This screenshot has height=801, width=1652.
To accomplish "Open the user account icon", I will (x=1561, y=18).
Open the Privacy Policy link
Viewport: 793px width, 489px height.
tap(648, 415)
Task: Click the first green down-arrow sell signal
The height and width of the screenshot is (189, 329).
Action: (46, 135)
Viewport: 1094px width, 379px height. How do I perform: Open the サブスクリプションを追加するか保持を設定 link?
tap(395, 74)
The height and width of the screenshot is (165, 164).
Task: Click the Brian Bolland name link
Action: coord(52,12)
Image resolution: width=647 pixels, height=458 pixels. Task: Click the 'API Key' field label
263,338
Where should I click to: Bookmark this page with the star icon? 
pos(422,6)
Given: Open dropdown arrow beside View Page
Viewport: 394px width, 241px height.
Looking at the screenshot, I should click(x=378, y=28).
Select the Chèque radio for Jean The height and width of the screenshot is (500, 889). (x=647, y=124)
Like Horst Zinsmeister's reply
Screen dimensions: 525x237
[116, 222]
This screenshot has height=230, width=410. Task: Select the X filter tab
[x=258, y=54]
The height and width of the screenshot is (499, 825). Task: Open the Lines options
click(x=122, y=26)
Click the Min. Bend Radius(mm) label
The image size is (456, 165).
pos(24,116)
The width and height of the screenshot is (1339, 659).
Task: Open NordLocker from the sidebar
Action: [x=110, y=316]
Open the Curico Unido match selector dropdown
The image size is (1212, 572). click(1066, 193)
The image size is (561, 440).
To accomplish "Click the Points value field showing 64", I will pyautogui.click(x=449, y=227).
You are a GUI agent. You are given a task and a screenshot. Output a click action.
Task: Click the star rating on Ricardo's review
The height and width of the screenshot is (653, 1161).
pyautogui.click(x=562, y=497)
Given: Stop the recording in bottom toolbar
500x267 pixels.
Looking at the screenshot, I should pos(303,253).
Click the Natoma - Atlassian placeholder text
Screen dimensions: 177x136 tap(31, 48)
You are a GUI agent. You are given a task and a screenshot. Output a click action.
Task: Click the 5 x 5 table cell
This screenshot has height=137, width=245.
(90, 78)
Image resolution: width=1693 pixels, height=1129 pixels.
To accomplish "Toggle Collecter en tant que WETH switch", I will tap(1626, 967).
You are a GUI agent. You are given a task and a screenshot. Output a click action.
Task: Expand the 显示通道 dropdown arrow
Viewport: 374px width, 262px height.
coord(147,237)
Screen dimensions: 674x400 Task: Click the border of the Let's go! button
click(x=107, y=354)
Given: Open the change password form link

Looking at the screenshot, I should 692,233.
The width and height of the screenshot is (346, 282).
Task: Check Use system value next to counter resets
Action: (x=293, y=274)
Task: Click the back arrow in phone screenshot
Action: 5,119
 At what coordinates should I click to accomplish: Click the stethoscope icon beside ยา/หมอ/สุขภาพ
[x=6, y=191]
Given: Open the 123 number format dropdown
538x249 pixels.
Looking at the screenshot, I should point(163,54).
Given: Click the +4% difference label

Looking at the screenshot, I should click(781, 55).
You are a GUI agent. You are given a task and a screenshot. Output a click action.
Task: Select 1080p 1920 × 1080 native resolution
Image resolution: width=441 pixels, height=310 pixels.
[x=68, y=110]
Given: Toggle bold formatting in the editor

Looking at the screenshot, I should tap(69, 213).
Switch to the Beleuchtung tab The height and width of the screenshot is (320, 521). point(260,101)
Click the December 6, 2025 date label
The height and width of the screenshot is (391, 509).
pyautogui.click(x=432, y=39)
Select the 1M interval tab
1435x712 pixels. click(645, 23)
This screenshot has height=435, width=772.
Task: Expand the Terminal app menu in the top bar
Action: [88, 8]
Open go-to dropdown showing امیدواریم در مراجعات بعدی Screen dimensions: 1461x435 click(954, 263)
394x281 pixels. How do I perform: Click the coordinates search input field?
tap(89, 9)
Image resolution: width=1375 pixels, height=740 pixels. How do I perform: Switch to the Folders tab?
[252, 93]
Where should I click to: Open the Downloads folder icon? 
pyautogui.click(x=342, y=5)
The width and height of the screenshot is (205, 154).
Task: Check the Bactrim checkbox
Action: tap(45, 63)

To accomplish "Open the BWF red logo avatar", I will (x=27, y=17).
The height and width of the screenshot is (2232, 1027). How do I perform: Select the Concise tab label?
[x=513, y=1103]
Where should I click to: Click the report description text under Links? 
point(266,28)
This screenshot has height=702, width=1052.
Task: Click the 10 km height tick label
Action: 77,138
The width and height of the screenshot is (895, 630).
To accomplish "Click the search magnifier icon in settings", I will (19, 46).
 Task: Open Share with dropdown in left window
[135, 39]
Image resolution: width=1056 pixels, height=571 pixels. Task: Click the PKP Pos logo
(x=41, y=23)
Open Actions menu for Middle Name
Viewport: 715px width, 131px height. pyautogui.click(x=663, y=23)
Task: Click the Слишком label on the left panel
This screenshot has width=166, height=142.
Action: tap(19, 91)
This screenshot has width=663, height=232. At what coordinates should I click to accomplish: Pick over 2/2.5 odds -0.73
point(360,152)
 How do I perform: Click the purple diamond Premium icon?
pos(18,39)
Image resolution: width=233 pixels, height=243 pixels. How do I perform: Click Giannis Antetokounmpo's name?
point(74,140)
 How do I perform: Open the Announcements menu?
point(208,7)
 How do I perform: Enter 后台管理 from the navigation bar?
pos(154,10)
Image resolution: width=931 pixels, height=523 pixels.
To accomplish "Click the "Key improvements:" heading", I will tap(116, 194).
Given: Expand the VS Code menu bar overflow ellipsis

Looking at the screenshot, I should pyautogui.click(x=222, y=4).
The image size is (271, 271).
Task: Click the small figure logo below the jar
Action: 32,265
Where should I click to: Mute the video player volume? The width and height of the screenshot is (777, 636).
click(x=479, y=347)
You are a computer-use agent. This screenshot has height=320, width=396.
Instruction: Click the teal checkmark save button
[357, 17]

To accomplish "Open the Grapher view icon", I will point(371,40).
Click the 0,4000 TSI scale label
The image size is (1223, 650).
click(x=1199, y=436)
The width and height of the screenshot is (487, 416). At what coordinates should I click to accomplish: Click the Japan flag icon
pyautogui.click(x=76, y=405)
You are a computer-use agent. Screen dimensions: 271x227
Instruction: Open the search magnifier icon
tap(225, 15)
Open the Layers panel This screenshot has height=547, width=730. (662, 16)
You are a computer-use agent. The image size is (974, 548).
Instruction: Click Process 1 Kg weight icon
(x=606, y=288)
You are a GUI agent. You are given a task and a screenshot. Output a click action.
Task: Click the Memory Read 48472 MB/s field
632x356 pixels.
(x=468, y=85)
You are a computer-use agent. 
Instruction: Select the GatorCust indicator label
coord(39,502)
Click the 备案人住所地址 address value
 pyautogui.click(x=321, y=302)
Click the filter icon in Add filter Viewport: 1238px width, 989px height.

TO DO: Retype, without any change, every line from the one with "Click the 备案人住所地址 address value" to the bottom of the listing.

WRITTEN SOLUTION:
Click the 备案人住所地址 address value
 pyautogui.click(x=321, y=302)
Click the filter icon in Add filter Viewport: 1238px width, 989px height.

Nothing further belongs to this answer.